Adanya pola perubahan pola tangkap tersebut , maka dari tahun 2003 hingga 2010, terjadi perubahan ukuran, yaitu pada tahun 2003 hasil tangkapan di dominasi ikan tuna yang berukuran kecil 1-2 kg (12%), 2-9 kg (75%),>10 kg 13% pada tahun 2010 berubah, untuk yang berukuran 1-2 kg (2%), 2-9 kg (39%), > 10 kg (43%) dan 2). Efek lanjut dari perubahan tersebut, selain membawa keuntungan secara ekonomis juga memberikan andil besar dalam konsep pengelolaan Madidihang yang bertanggung jawab, karena sekitar 47% tuna yang tertangkap sudah matang gonad. Hal ini berarti tuna tersebut telah sempat bertelur dan beranak, sehingga kelestarian dari Madidihang akan selalu terjaga. Tidak adanya hasil tangkapan yang terbuang dan yang tidak dikehendaki (discard by catch) menunjukkan bahwa penagkapan yang dilakukan oleh nelayan sekoci telah baik, sehingga menunjang status keberlanjutan.

Skor atribut yang memiliki nilai yang tinggi menggambarkan bahwa kondisi ekologi di perairan ZEEI selatan Jawa Samudera Hindia berada dalam kondisi yang baik, sehingga kegiatan perikanan tangkap Madidihang yang dilakukan oleh nelayan sekoci dengan menggunakan alat bantu rumpon tidak merusak lingkungan, sebagai habitat dari ikan tuna tersebut. Dengan demikian, kelimpahan sumberdaya Madidihang selalu terjaga dan lestari. Kondisi tersebut membuktikan bahwa estimasi tentang status stok Madidihang di Samudera Hindia yang dinyatakan sudah overexploited (IOTC 2009) menjadi tidak berlaku untuk kondisi di WPP 573.

Kondisi tersebut diperkuat oleh hasil revisi mengenai perhitungan kembali tentang status stok Madidihang di Samudera Hindia yang dilakukan oleh IOTC pada bulan September tahun 2011. Hasil pengkajian ulang tentang model perhitungan stok pada tahun 2009 tersebut, ternyata setelah dilakukan

perhitungan ulang pada bulan September 2011 yang dilakukan oleh IOTC (2011) diperoleh hasil bahwa status stok Madidihang tersebut masih tidak overfished (B2009>BMSY) dan overfishing (F2009>FMSY). Hal ini ditunjukkan dengan hasil tangkapan Madidihang pada tahun 2010 di Samudera Hindia, yaitu sebesar 299.1 (ribu ton), rata-rata hasil tangkapan pada tahun 2006-2010: 326.6 (ribu ton), MSY: 357 (ribu ton), F2009>FMSY:0.84 (0.63-1.61).

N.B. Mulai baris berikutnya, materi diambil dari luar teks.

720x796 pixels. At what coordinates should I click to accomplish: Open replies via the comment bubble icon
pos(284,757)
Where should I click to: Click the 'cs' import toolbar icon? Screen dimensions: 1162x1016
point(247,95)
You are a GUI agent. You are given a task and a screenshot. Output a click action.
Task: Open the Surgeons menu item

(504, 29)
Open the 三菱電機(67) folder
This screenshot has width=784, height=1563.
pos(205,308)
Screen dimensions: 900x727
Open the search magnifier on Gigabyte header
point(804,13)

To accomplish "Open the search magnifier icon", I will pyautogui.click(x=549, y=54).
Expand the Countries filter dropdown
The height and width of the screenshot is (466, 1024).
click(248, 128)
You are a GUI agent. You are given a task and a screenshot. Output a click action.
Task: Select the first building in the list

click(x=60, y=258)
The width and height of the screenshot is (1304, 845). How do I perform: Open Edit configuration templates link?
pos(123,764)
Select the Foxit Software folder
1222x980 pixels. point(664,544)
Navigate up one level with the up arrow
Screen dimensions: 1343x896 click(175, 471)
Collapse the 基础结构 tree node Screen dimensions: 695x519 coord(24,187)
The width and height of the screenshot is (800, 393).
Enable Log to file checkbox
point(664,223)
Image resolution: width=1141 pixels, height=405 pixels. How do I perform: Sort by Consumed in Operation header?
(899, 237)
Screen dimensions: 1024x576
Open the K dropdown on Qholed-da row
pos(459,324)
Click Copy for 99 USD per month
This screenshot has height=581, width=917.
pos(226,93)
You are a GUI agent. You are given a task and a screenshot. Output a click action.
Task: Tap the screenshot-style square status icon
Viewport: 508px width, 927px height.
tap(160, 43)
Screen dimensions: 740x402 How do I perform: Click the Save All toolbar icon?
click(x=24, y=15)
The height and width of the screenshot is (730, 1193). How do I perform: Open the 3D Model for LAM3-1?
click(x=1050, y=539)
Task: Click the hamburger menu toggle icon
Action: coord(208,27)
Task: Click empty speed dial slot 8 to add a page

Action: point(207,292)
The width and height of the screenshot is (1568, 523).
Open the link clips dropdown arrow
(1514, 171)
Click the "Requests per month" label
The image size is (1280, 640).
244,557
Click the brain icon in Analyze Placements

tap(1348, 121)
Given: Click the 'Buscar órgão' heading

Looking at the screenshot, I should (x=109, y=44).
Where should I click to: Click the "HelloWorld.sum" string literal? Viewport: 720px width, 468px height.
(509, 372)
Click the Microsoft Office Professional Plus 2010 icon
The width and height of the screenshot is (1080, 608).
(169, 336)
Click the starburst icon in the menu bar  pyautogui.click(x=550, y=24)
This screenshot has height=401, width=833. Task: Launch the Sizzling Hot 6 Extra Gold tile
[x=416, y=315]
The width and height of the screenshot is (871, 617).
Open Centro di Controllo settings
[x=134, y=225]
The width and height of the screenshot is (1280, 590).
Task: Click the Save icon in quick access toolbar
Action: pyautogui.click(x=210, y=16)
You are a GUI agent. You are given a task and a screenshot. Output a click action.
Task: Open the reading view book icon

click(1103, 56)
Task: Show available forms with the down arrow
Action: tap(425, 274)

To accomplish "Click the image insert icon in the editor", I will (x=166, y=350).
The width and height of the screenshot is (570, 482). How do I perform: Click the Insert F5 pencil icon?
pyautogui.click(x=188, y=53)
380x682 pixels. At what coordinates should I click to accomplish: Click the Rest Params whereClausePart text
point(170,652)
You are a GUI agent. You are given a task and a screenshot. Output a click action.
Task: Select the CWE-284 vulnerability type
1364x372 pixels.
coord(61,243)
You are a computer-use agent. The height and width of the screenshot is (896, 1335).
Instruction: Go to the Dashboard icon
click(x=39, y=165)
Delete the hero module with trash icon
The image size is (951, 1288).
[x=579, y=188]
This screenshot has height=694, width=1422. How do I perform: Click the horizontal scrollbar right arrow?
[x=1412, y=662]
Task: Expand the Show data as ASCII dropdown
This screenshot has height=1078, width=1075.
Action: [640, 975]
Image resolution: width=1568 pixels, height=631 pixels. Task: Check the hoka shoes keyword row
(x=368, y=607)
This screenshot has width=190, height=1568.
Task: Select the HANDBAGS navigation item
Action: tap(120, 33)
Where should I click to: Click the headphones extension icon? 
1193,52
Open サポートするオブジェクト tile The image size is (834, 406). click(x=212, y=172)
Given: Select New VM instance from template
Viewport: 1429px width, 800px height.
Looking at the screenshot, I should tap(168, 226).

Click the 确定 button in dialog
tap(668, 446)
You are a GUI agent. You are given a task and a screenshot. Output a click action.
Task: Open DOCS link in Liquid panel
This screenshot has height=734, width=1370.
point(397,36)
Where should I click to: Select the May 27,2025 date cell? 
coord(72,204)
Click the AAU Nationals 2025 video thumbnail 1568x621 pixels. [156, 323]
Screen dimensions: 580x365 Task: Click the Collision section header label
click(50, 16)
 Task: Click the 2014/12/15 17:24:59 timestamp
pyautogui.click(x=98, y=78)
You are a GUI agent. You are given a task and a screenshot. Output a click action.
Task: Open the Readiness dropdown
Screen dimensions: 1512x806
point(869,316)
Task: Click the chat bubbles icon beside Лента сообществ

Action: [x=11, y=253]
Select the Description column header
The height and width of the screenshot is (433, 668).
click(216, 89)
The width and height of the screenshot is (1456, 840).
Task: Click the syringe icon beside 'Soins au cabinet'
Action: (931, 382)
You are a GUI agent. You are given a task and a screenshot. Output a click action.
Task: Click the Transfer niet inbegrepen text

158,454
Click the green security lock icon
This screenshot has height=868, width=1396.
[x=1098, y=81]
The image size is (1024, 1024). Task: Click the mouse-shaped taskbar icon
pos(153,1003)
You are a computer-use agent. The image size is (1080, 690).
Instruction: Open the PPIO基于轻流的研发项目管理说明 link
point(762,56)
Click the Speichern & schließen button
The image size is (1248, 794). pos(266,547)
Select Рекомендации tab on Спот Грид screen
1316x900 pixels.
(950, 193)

Hal ini berarti bahwa peluang pengembangan perikanan tangkap Madidihang tersebut masih besar. Dari hasil skenario pengelolaan yang direkomendasikan oleh IOTC (2011) diperoleh gambaran bahwa pada tahun 2013 dan 2020 kondisi status stok Madidihang, apabila upaya tangkap dilakukan sebesar: (1) 60% (165 600 t), maka untuk B2013 < BMSY dan F2013>FMSY = <1, (2) 80% (220 800 t), maka untuk B2013 < BMSY dan F2013>FMSY = <1, (3) 100% (276 000 t), maka untuk B2013 < BMSY = <1 dan F2013>FMSY = 58.3, (4) 120% (331 200 t), maka untuk B2013 < BMSY = <1 dan F2013>FMSY = 83.3 dan (5) 140% (386 400 t), maka untuk B2013 < BMSY = <1 dan F2013>FMSY = 100. Sedangkan pada tahun 2020 pada skenario yang sama adalah sebagai berikut: (1) B2020 < BMSY dan F2020 > FMSY = <1, (2) B2020 < BMSY = <1 dan F2020 > FMSY = 41.7, (3) B2020 < BMSY = 8.3 dan F2020 > FMSY = 83.3, (4) B2020 < BMSY = 41.7 dan F2020 > FMSY =100 dan (5) B2013 < BMSY = 91.7 dan F2013>FMSY = 100.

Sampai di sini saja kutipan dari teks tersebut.